Dona Maria Antõnia Reginalda. Itaboraí. 1787.

Dona Maria Antõnia Reginalda. Itaboraí. 1887.

"Nascida em Itaboraí, em julho de 1787, muito cedo, aos 15 anos de idade, uniu-se em matrimônio ao Alferes Antônio Joaquim Soares, em julho de 1802. Transferiu-se o casal para Maricá. Inicialmente construíram uma modesta casa coberta de sapé. Muito religiosa, cuidou em abrigar em sua casa a imagem de Nossa Senhora da Conceição, herdada de sua genitora, Joaquina Francisca de Alvarenga. Pouco tempo depois, incendiando-se a modesta habitação, uma nova casa, mais sólida, foi levantada.
Bem como uma capela que abrigava a imagem de Nossa Senhora da Conceição.
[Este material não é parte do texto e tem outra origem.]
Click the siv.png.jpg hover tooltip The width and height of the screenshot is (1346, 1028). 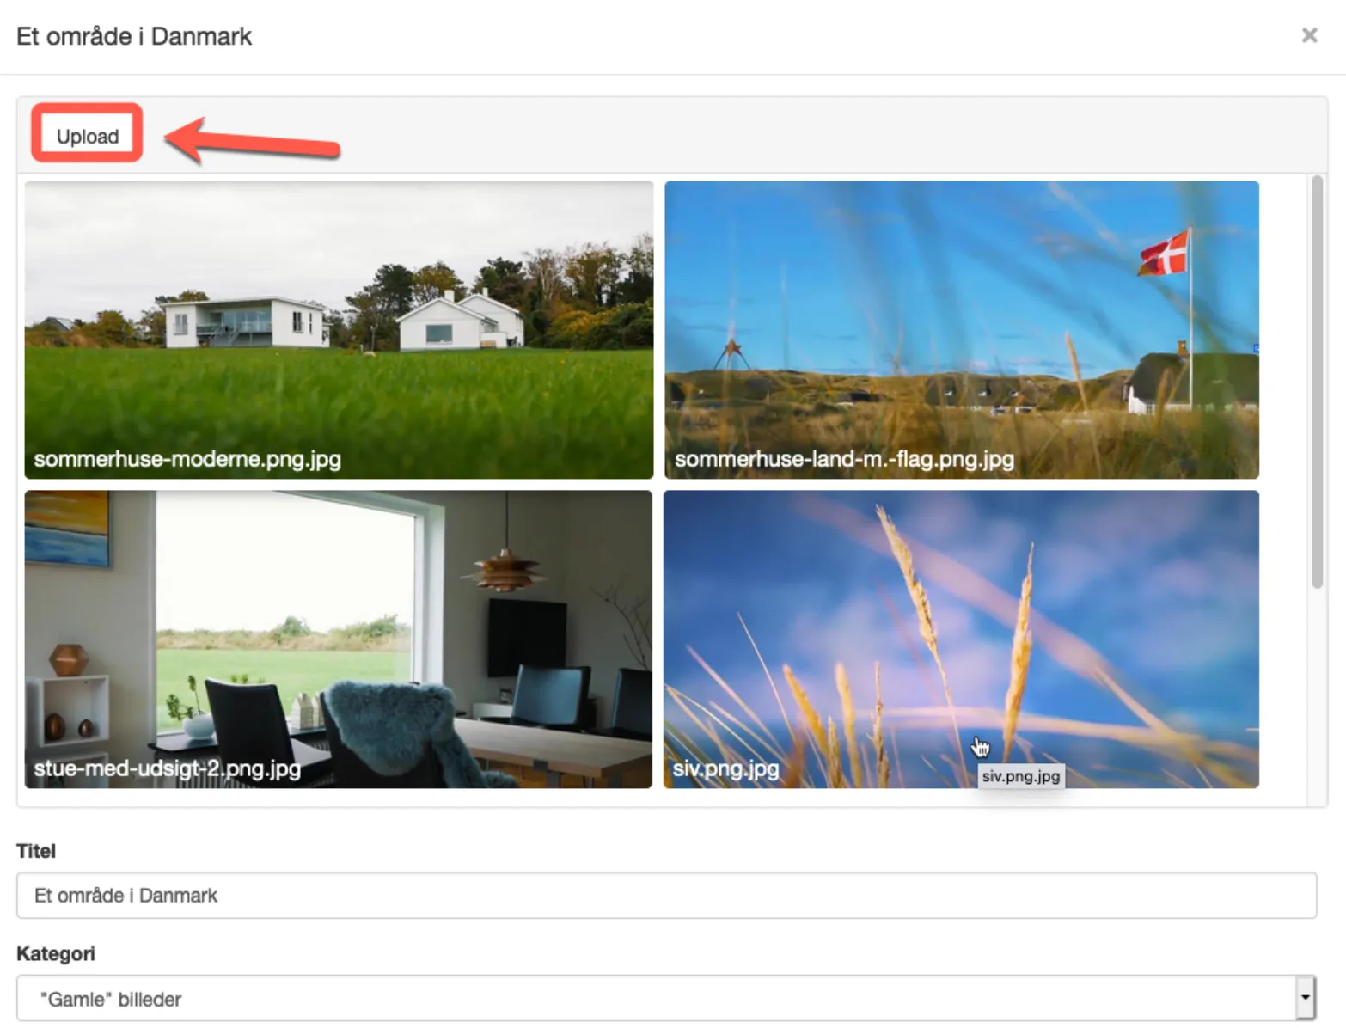[x=1021, y=776]
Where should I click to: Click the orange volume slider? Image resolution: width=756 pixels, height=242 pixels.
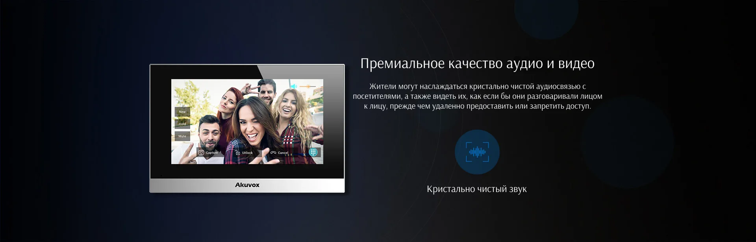point(308,86)
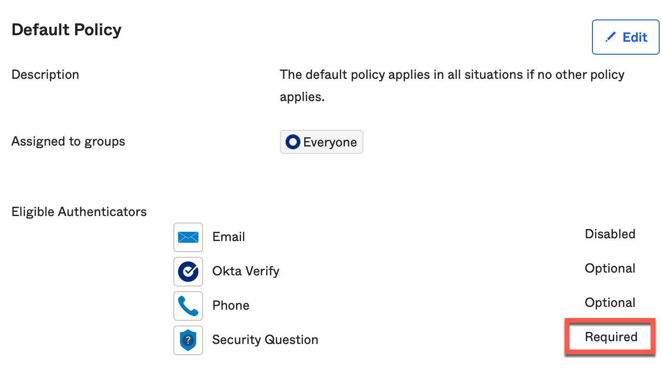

Viúva aos 25 anos, mãe de seis filhos e em vésperas de dar a luz ao sétimo, viu-se corajosamente dirigindo a fazenda com presteza e êxito. Mulher forte e inteligente, deu uma educação esmerada aos seus filhos, acompanhando-os quantas vezes se fizesse necessário, em longas viagens da fazenda a Niterói. Casou-se pela segunda vez, com José Rodrigues Ferreira, viúvo, mas que faleceu não muito tempo depois. Com licença do bispo, trouxe para sua fazenda o padre espanhol Frei João Garcia, a quem deu hospedagem e a missão singular de atender à família e aos 200 escravos que estavam sob suas ordens. Faleceu aos 6 de janeiro de 1873, querida de todos, aos 85 anos de idade, na mesma fazenda que viu nascer e agigantar-se." (Machado, Pe. Paulo Batista. Maricá, Meu Amor. Rio de Janeiro. Apex,
1977. p.105 - 106) Fonte: INEPAC

Família Macedo Soares

Família Macedo Soares.

"No ano de 1802, casaram-se em Itaboraí, onde eram nascidos, os alferes Antônio Joaquim Soares e Maria Antônia Reginalda. O casal arrendou aos frades do mosteiro e São Bento uma faixa de terras em mata virgem no povoado de Ponta Negra, onde dada a predominância de bananeiras, deram o nome da localidade. Auxiliados por meia dúzia de escravos recebidos por dote, começaram o plantio do local. Construíram uma casa grande com capela anexa tendo como padroeira uma imagem de Nossa Senhora da Conceição, de propriedade da família.
Dez anos depois, no ano de 1812, morreu o alferes deixando Maria Antônia Reginalda na direção da fazenda que prosperava. O casal possuía seis filhos que foram por ela criados, segundo a história, com energia e dignidade. A fazenda que cultivava café e anil chegou a ter 200 escravos e um capelão, Frei João Garcia, o qual oficiava casamentos, fazia batizados e residia na propriedade.
D. Maria Reginalda faleceu em 1873.
Em 1834 o Bananal havia se dividido em duas partes: o Bananal de cima, ou Bananal propriamente dito, e o Bananal de baixo, ambos de propriedade dos descendentes, filhos do casal. Nessa fazenda iniciou-se o ramo "Macedo Soares" de Maricá." 

Fonte: (Simão, Maria Tereza de Biase. Vistoria para levantamento dos bens imóveis de valor histórico e artístico existentes no município deMaricá. Rio de Janeiro, INEPAC, 1979.)